Der Samstag präsentiert sich in Deutschland von seiner spätsommerlichen Schokoladenseite. Die Temperaturen klettern von angenehmen 14 Grad in der Frühe auf bis zu 24 Grad am Nachmittag, bei einer mittleren Luftfeuchtigkeit von 73 Prozent bleibt die Wärme dabei gut erträglich. Regen fällt heute keiner, die Wahrscheinlichkeit für Niederschlag liegt bei maximal 25 Prozent und damit klar im grünen Bereich. Trotz einer durchschnittlichen Bewölkung von 76 Prozent setzt sich die Sonne beachtliche 8,1 Stunden durch und sorgt für einen hellen, freundlichen Tagescharakter. Der Wind weht mit Spitzen von 25 km/h, in Böen sind bis zu 44 km/h möglich — spürbar, aber kein Grund zur Sorge. Der Luftdruck liegt stabil bei 1013 hPa, die Sichtweite erreicht komfortable 67 Kilometer.
Sonntag bringt mehr Wolken, wenig Sonne
Am Sonntag bleibt es ähnlich warm, doch das Bild trübt sich merklich ein. Die Tiefstwerte steigen leicht auf 16 Grad, die Höchstwerte verharren wie am Vortag bei 24 Grad — der Tag beginnt also milder, ohne wärmer zu werden. Dafür schrumpft die Sonnenscheindauer auf 5,5 Stunden, die Bewölkung nimmt mit einem Mittelwert von 79 Prozent noch etwas zu. Minimal 0,7 mm Niederschlag sind möglich, die Regenwahrscheinlichkeit erreicht maximal 31 Prozent — einzelne Tropfen sind also nicht ausgeschlossen, ein Regentag wird der Sonntag aber nicht. Der Wind bleibt mit bis zu 24 km/h und Böen bis 43 km/h nahezu unverändert, der Luftdruck fällt leicht auf 1012 hPa. Die Sichtweite geht auf 55 Kilometer zurück, der Taupunkt liegt bei 13,6 Grad — insgesamt ein etwas unbeständigeres, aber noch immer akzeptables Bild.

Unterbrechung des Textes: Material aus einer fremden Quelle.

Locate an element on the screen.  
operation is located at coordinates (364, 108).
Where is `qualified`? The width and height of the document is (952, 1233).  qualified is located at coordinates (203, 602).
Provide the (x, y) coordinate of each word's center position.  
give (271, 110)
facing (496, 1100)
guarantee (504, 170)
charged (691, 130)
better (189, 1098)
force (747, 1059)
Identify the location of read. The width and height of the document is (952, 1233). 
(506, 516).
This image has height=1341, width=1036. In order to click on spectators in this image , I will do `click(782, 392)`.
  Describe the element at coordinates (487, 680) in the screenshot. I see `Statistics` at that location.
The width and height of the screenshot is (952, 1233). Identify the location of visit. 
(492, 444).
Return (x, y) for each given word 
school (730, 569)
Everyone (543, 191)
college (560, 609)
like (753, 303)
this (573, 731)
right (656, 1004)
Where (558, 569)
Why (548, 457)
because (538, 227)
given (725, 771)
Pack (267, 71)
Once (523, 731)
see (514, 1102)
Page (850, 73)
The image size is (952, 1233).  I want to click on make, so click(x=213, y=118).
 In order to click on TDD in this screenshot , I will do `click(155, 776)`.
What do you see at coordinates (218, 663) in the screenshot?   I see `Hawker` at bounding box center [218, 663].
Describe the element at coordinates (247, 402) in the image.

Montag kühlt ab, Dienstag bleibt grau
Zum Start in die neue Woche zieht sich der Spätsommer spürbar zurück. Am Montag, dem letzten Augusttag, sinken die Höchstwerte auf nur noch 21 Grad, der Himmel bleibt mit 76 Prozent Bewölkung und 5,2 Sonnenstunden wechselhaft. Die Regenwahrscheinlichkeit klettert auf bis zu 42 Prozent, und mit 4,8 mm sind nennenswerte Niederschlagsmengen möglich — der Montag ist damit der unsicherste Tag im Kurzfristtrend. Der Luftdruck hält sich bei 1013 hPa, die Sichtweite fällt auf 50 Kilometer. Der Dienstag, zugleich der meteorologische Herbstauftakt am 1. September, gibt sich dann zwar trocken — Regen fällt keiner, die Wahrscheinlichkeit liegt bei 31 Prozent — doch mit einer Tageshöchsttemperatur von lediglich 15 Grad und null Sonnenstunden bei 72 Prozent Bewölkung ist von Spätsommer keine Spur mehr. Der Luftdruck steigt leicht auf 1016 hPa, Wind und Böen bleiben mit 9 bzw. 20 km/h sehr schwach, die Sichtweite liegt bei 48 Kilometern.
Windjacke für unterwegs, Sonnencreme für heute
Wer das Wochenende im Freien genießen möchte, sollte den Samstag priorisieren: 8 Stunden Sonne und trockene Luft laden zu Ausflügen, Fahrradtouren oder einem langen Nachmittag im Biergarten ein. Sonnencreme gehört heute in die Tasche, denn trotz der Wolken kommt UV-Strahlung durch. Da die Böen am Wochenende bis zu 44 km/h erreichen können, empfiehlt sich eine leichte Windjacke — besonders an exponierten Standorten wie Küste, Kamm oder freier Feldflur. Zum Montag hin steigt die Regenwahrscheinlichkeit auf 42 Prozent, ein kompakter Regenschirm schadet ab dann nicht mehr im Gepäck. Der Dienstag verlangt nach einer wärmeren Jacke: Bei 15 Grad und keiner Sonne wird es der erste echte Herbsttag der Saison.